On the issue of scrapping the minimum alternate tax (MAT), the economic affairs secretary said no decision has been taken yet, adding that with a lower corporate tax the minimum alternate tax will become irrelevant.
''Minimum alternate tax is not particularly liked by industry and various other tax holders. Once we are able to reduce the (corporate) tax rate to 25 per cent, the MAT will become totally irrelevant,'' he said.
On the delay in tax reforms, Das said, the reforms are needed to achieve higher growth rate, adding that the Goods and Services Tax (GST) regime will be in place in the country sooner or later.
The centre and the states are administratively prepared for implementing GST and there is also no bar, technically at least, for introducing GST in the middle of the year even if the deadline of 1 April 2016 is missed, he pointed out.
Das said for India to continue its role as engine of global growth, skill development and improvement in agriculture output are necessary. ''India is the only economy growing above 7 per cent. Our target is to move to 9 per cent and try to exceed that,'' he said.

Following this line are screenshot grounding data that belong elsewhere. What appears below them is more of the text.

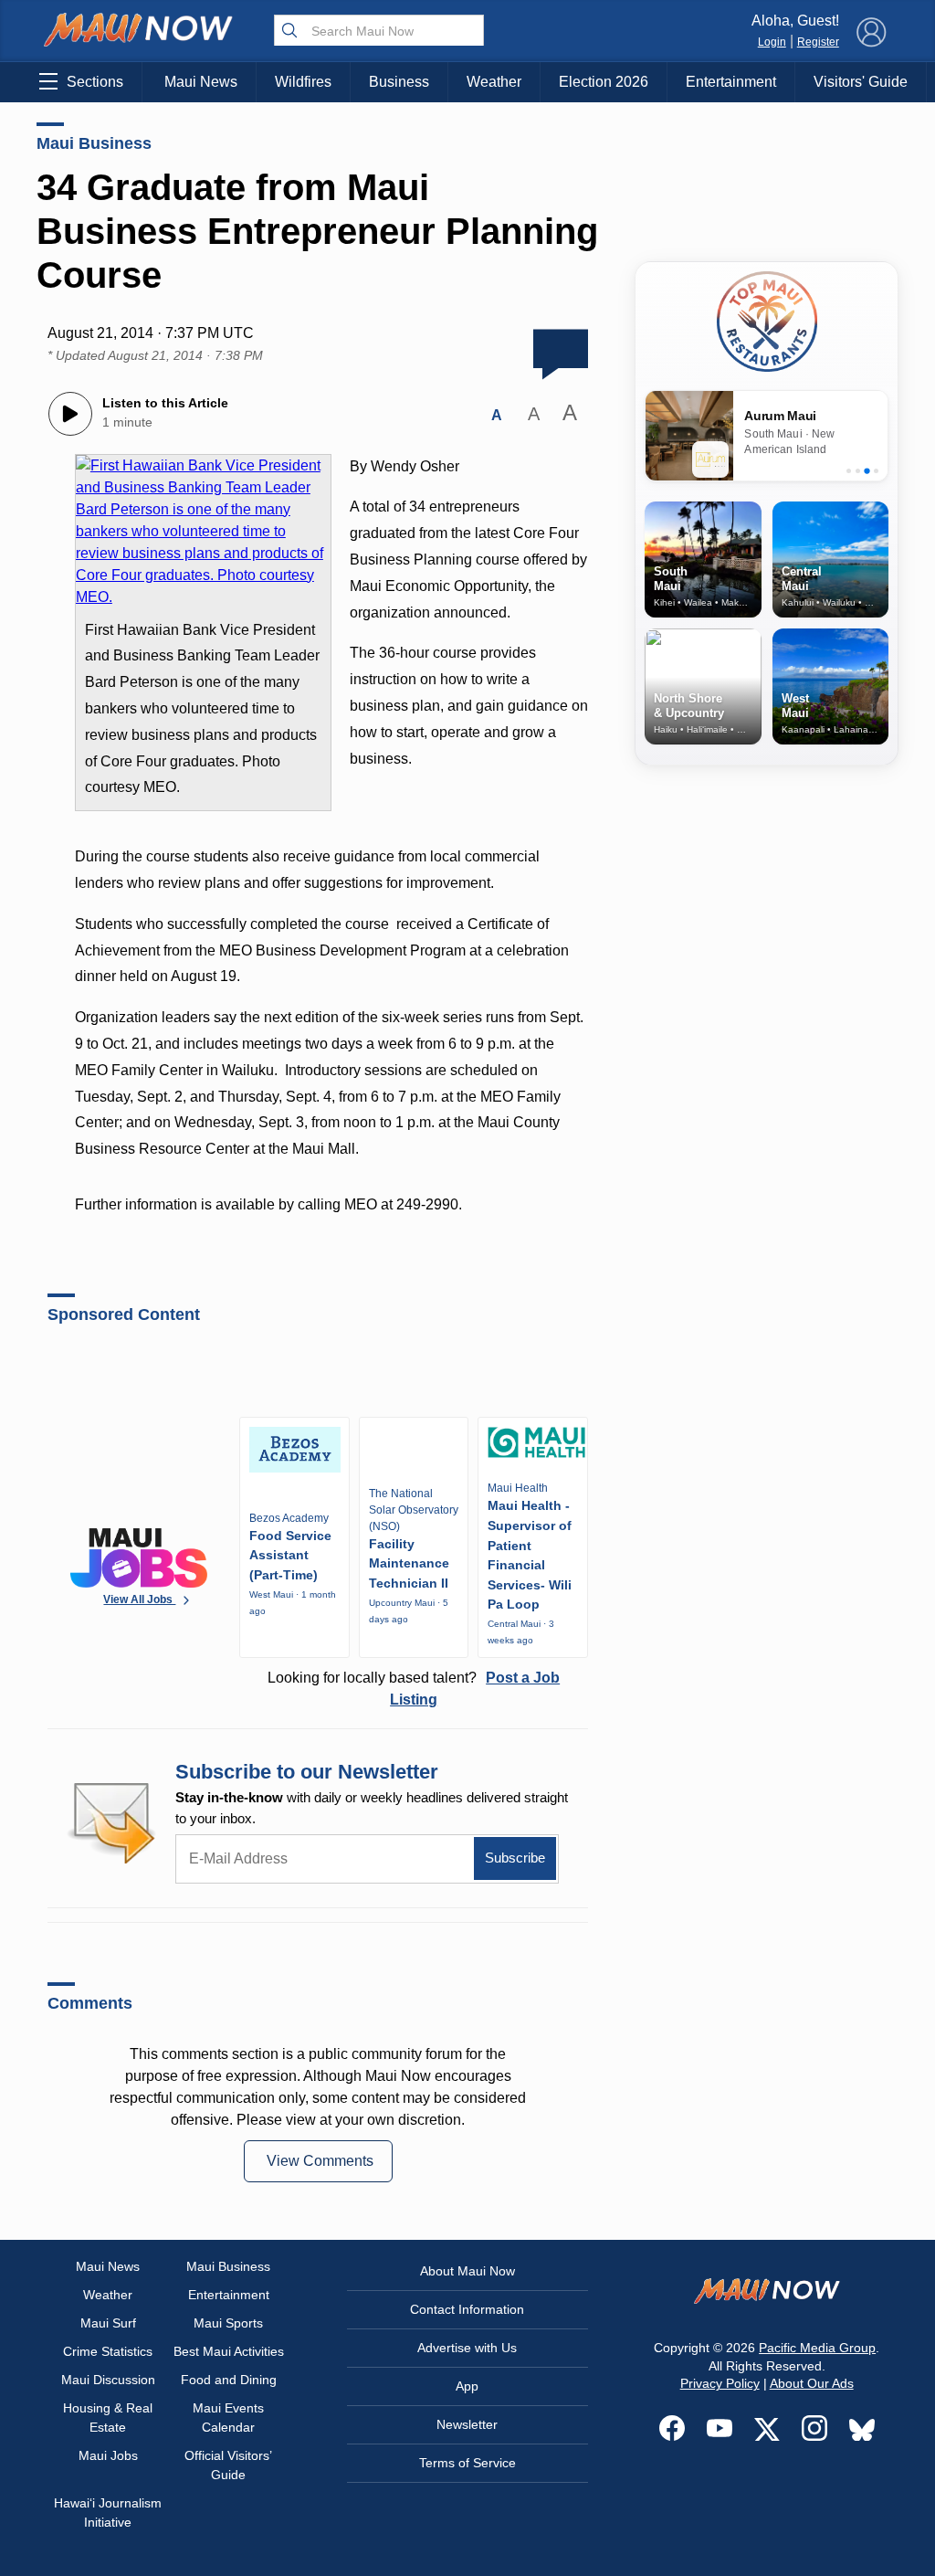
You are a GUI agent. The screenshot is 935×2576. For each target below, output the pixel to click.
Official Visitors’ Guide (228, 2465)
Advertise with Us (467, 2347)
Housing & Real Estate (107, 2417)
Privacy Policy (720, 2383)
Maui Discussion (108, 2379)
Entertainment (731, 82)
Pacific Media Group (817, 2347)
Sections (95, 82)
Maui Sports (228, 2323)
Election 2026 (603, 82)
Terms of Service (467, 2462)
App (467, 2386)
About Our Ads (812, 2383)
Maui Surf (108, 2323)
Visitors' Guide (861, 82)
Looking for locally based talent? (414, 1688)
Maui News (200, 82)
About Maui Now (467, 2271)
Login (772, 42)
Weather (494, 82)
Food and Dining (229, 2379)
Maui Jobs (108, 2455)
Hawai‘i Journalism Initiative (108, 2512)
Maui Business (94, 143)
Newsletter (467, 2424)
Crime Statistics (107, 2351)
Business (399, 82)
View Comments (320, 2161)
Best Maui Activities (228, 2351)
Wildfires (303, 82)
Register (818, 42)
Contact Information (467, 2309)
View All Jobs (139, 1599)
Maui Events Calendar (228, 2417)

The finance ministry will soon detail some major decisions to deal with stressed assets of the banking sector, he said.
''Stressed assets of banks is an area of concern. In the coming few months, some major decisions will be taken to deal with that,'' Das said.
Commenting on the fiscal health of the government, Das said non-tax revenues are expected to exceed Budget estimates this fiscal on account of higher dividends and surplus transfer from the RBI.